**Goal:**
Reproduce the lines of the material below verbatim, starting at the line that contains "Select Rewrites in the sidebar" and ending at the line that contains "Where should I", both included. Omit the pictures from your answer.

**Data lines:**
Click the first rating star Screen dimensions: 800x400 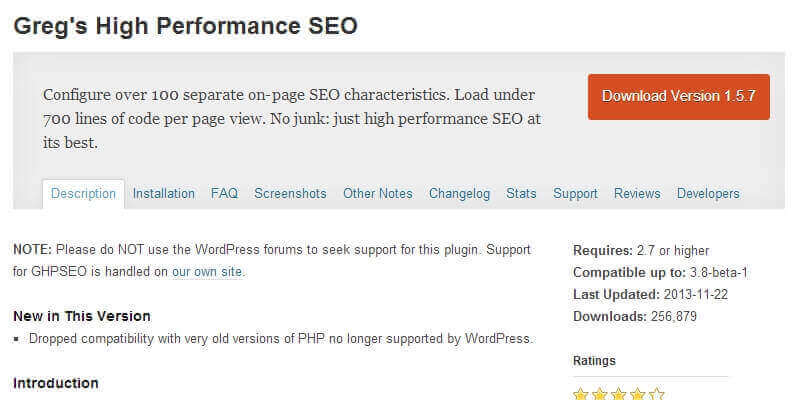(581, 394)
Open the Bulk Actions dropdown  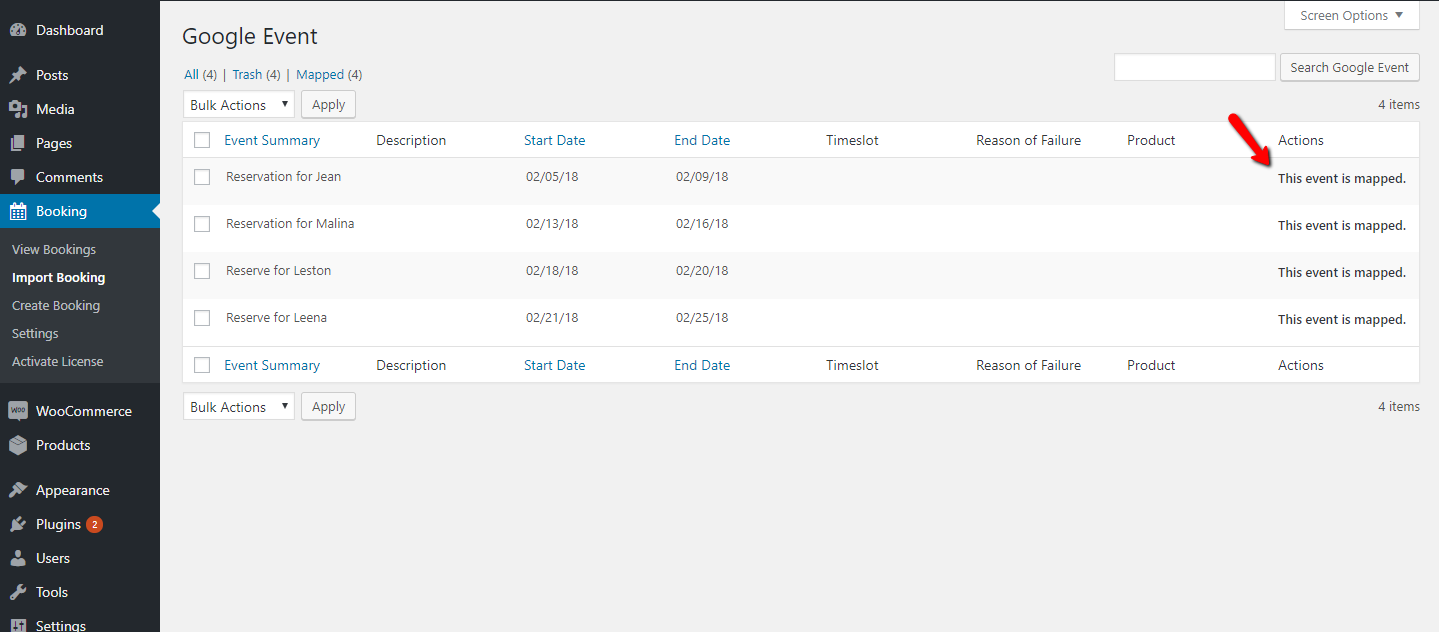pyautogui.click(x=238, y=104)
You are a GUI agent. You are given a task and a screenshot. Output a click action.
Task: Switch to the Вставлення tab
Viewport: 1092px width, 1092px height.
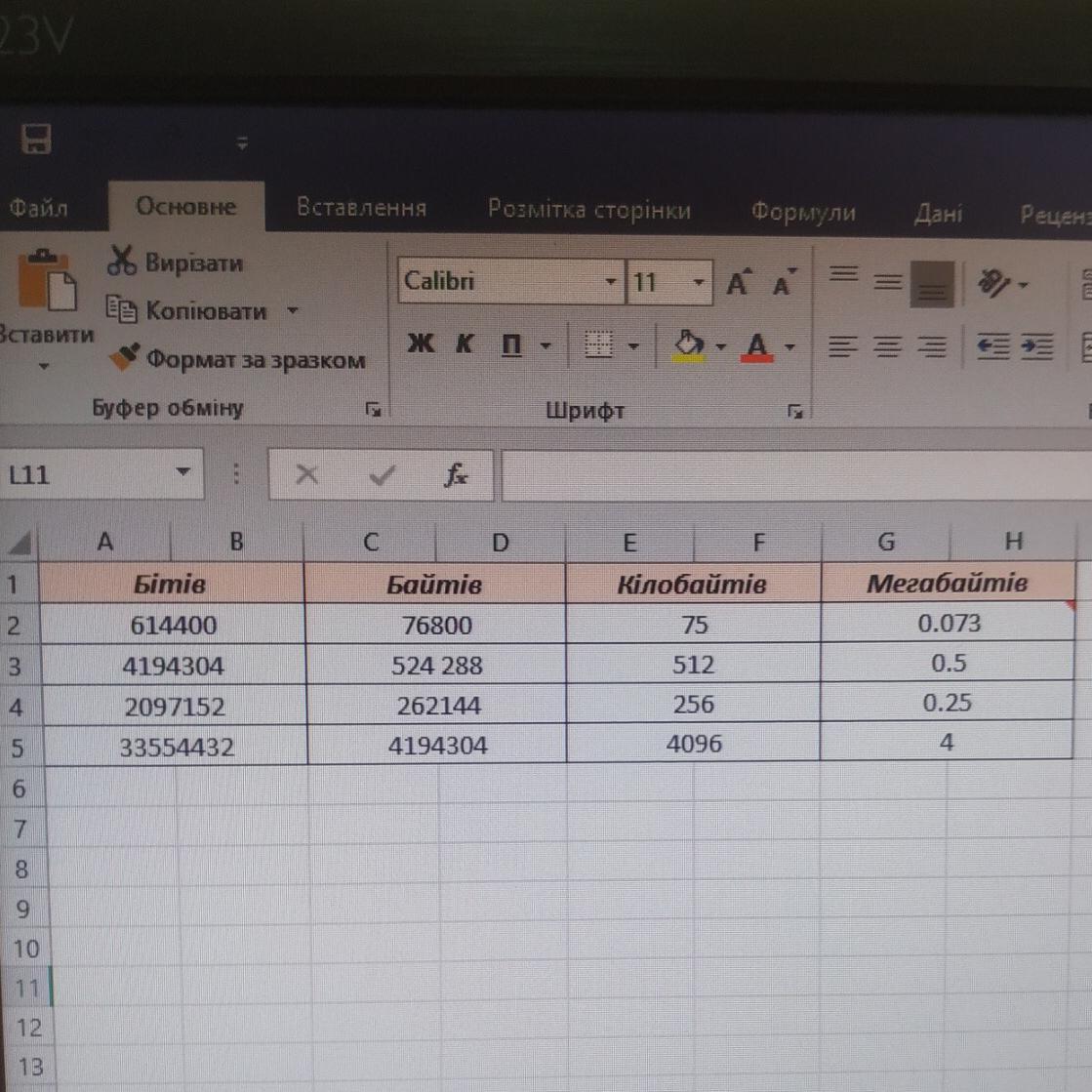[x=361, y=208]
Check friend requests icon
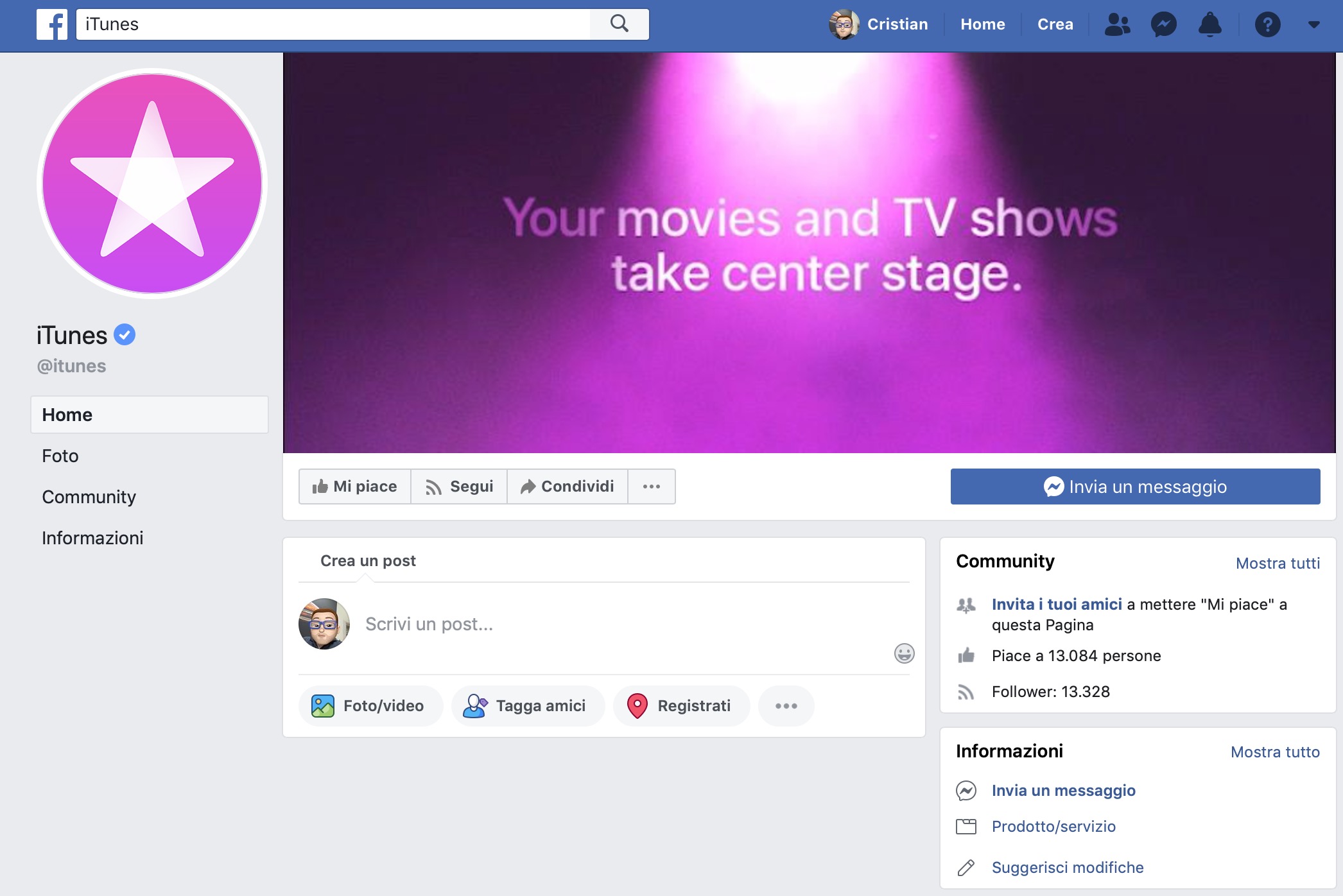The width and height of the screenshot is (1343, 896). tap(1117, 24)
==
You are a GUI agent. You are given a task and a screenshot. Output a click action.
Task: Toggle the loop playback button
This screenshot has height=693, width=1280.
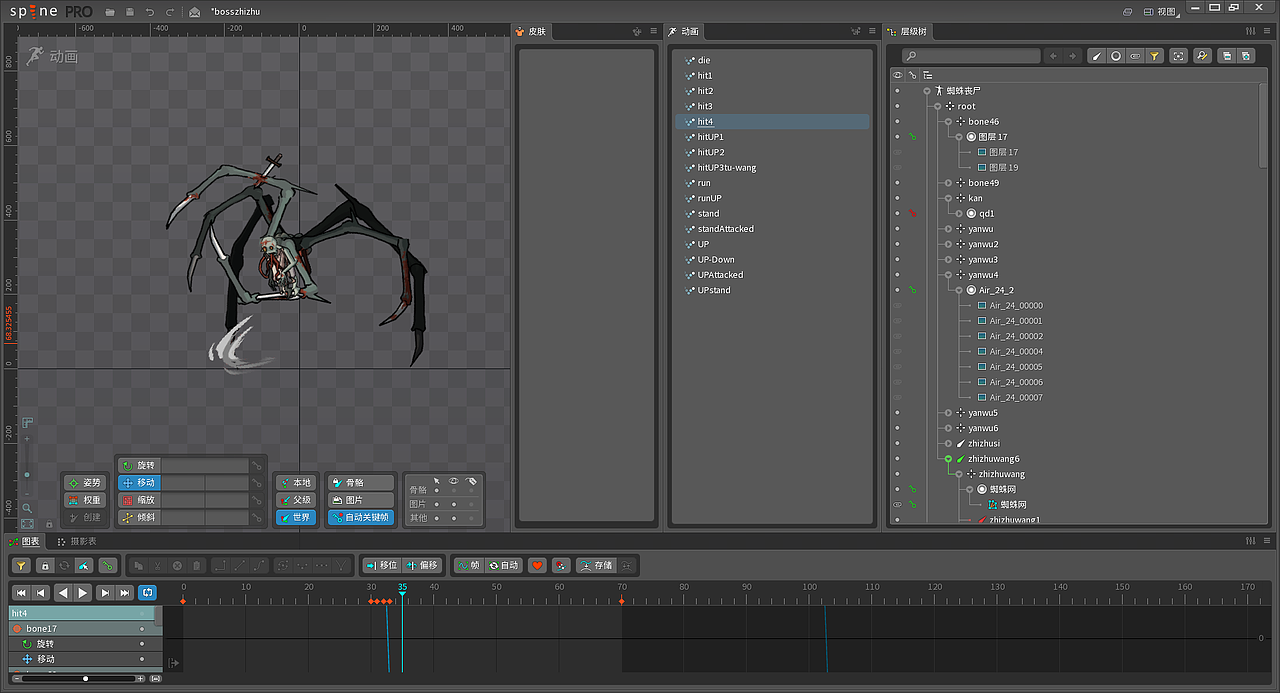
...
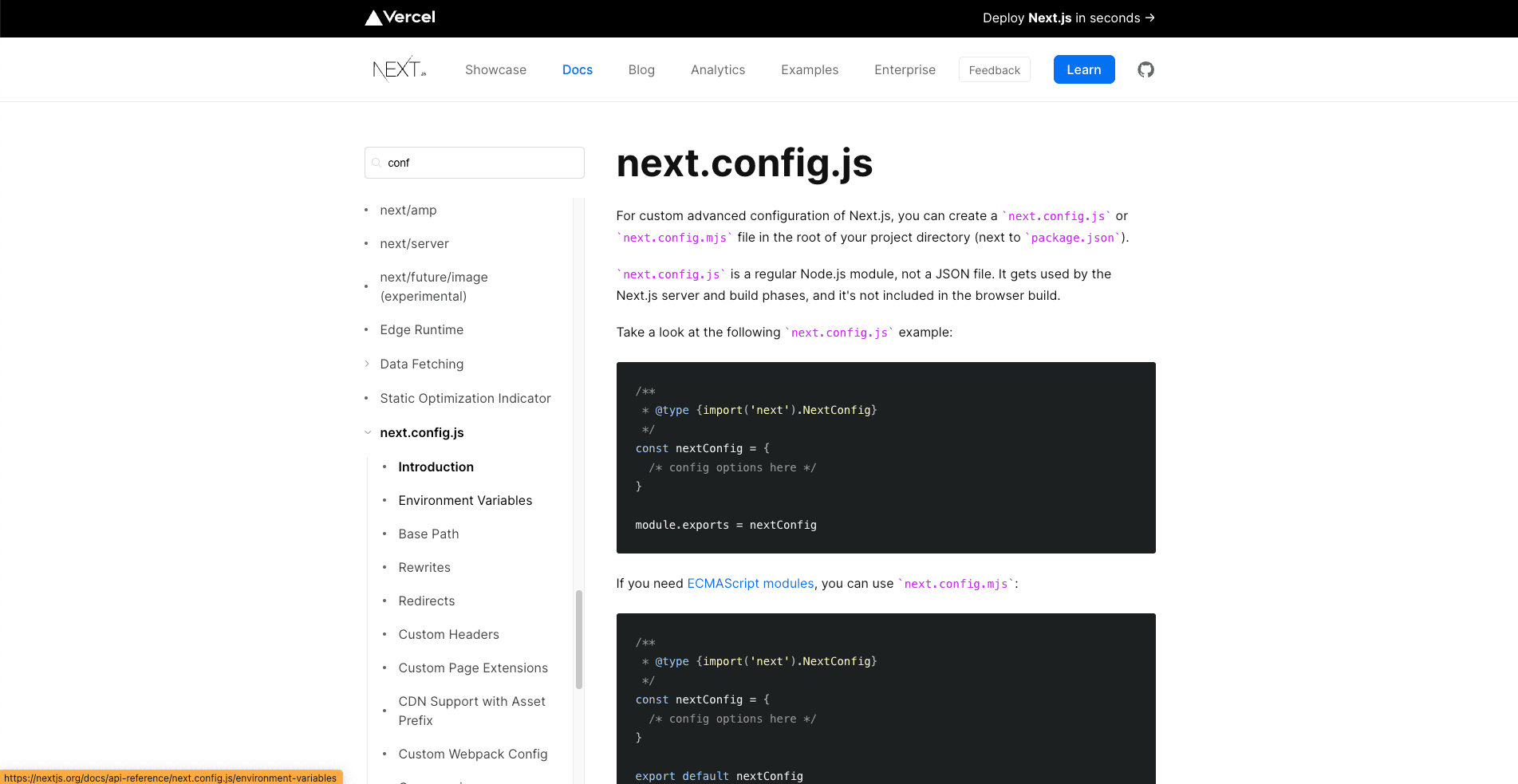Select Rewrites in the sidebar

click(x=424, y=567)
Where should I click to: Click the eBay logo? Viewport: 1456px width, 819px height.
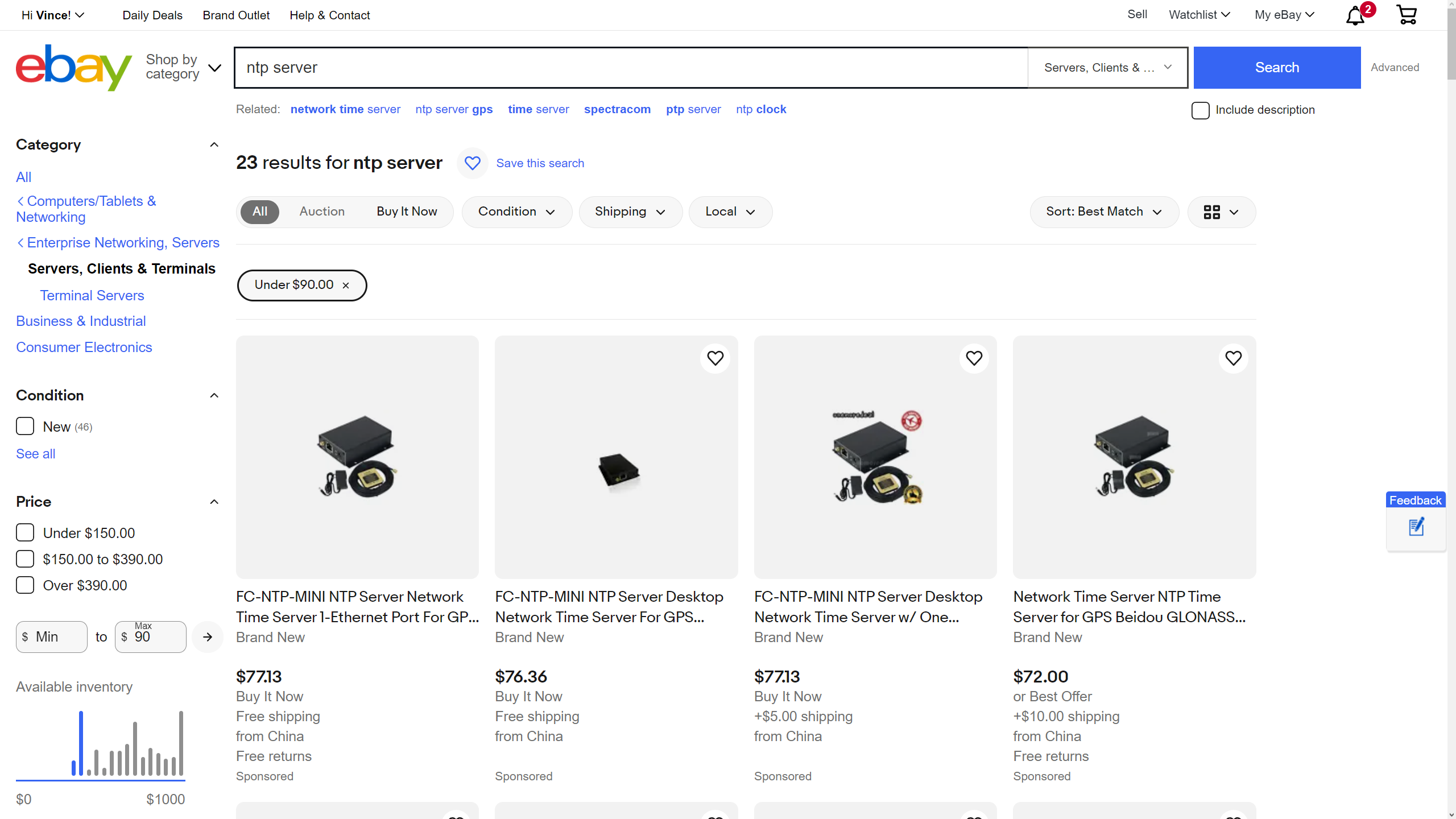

**Response to the task:**
Select Rewrites in the sidebar

click(x=424, y=567)
Where should I click to: Click the eBay logo? Viewport: 1456px width, 819px height.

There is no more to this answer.